● **Parts of the exercise**
**a)** Reproduce the passage of the blue manakin abstract from "Each lek consists" to "the subordinate individuals.".
**b)** Using the blue manakin abstract, answer these:
(i) How many males make up each lek?
(ii) How many polymorphic microsatellite loci did the study use?
(iii) How long was the transect along which populations were sampled?

● **Document section**
=== Section Start ===

Estruturação genética em populações do tangará-dançarino Chiroxiphia caudata (Aves, Pipridae) no corredor costeiro da Mata Atlântica (SP) e sua importância para a conservação.
Resumen
Neotropical passerine birds that inhabit forests understory are thought to
be highly sedentary, which may result in greater genetic differentiation among
populations than in temperate species. The species of the genus Chiroxiphia
(Pipridae) perform highly specialized courtship displays in which males
aggregate at traditional arenas, or ``leks´´, performing a precopulatory dance.
Each lek consists of 2-6 males, where a linear dominance hierarchy exists.
With rare exceptions, the dominant male perform all of the copulations,
resulting in one of the highest variances in male mating success ever
demonstrated in vertebrates. Since subordinate males (beta) expend energy
dancing, increasing the fitness of the alpha male, without receiving any
immediate benefit, it has been hypothesized that kin selection could be
involved, providing a genetic payoff to the subordinate individuals.
Considering that the leks locations are permanent, if kin selection is involved,
male dispersal is expected to be limited at some level, while females, that are
free to visit different leks, would be the more dispersive sex. Sedentariness
associated with the high variance in male mating success, as well as the
possibility of kin selection, make of these birds candidates to present high
levels of interpopulation structuring. In this work we investigated the extent of
variation within and among blue-manakin, Chiroxiphia caudata, populations
using 10 polymorphic microsatellite loci, along a 415 km transect, which
covers most of the extension of the largest remaining continuum of one of the
most endangered ecosystem in the planet, the Brazilian Atlantic forest. Low
but significant levels of differentiation were found across populations (FST = -
0.0002 to 0.023). This structuring must be mostly related to social aspects of
the species, and three non exclusive hypothesis can be urged to explain it: (1)
genetic drift due to the intra population smaller effective population size
caused by the high variance in male mating success; (2) inbreeding if males
contribute to more than one generation of females and (3) the existence of kin
selection among males from the same lek. Besides, an isolation by distance
pattern of differentiation was found, indicating that dispersal is at some level
limited, which can also have contributed to the observed structuring. Thus, a
significant part of the blue manakin genetic diversity was distributed among
populations, even at such a limited geographic scale. When these continuous
areas get disconnect reducing gene flow, these animals are probably much
more prone to suffer inbreeding depression and loose alleles than species that
are not naturally inbred, such as most of the temperate birds. In this scenario,
preserving continuous areas must be essential to maintain the genetic
diversity, and the continuous corridor here studied can be the last large genetic
repository for many Atlantic forest organisms.

=== Section End ===

● **Source data**
=== Section Start ===

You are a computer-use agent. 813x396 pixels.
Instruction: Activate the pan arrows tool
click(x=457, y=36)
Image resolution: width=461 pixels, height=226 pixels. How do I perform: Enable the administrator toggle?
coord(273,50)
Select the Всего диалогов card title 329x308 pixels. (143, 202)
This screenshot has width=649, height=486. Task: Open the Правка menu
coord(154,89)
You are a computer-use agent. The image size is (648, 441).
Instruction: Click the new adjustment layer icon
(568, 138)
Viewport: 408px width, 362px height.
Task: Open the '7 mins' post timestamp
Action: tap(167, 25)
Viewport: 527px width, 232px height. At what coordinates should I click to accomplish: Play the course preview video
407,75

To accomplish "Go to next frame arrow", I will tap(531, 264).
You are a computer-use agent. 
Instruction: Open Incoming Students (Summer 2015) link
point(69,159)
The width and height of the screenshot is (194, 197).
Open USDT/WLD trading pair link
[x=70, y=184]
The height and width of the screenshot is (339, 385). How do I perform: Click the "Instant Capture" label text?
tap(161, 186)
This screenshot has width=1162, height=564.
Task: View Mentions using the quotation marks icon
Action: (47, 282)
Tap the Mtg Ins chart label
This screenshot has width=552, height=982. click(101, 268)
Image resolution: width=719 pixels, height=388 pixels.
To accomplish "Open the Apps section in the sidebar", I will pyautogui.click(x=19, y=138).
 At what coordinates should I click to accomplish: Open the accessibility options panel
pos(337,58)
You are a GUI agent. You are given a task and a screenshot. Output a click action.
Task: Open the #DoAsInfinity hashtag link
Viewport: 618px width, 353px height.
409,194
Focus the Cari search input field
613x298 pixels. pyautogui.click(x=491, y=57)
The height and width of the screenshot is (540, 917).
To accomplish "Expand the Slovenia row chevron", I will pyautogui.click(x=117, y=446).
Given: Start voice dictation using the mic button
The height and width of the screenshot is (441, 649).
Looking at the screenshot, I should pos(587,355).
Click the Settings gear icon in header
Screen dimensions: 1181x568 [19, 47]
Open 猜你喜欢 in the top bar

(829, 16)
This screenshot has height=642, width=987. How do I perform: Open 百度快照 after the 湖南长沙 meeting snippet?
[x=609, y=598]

=== Section End ===

● **Responses to the exercise**
**a)**
Each lek consists of 2-6 males, where a linear dominance hierarchy exists.
With rare exceptions, the dominant male perform all of the copulations,
resulting in one of the highest variances in male mating success ever
demonstrated in vertebrates. Since subordinate males (beta) expend energy
dancing, increasing the fitness of the alpha male, without receiving any
immediate benefit, it has been hypothesized that kin selection could be
involved, providing a genetic payoff to the subordinate individuals.

**b)**
(i) 2-6 males
(ii) 10
(iii) 415 km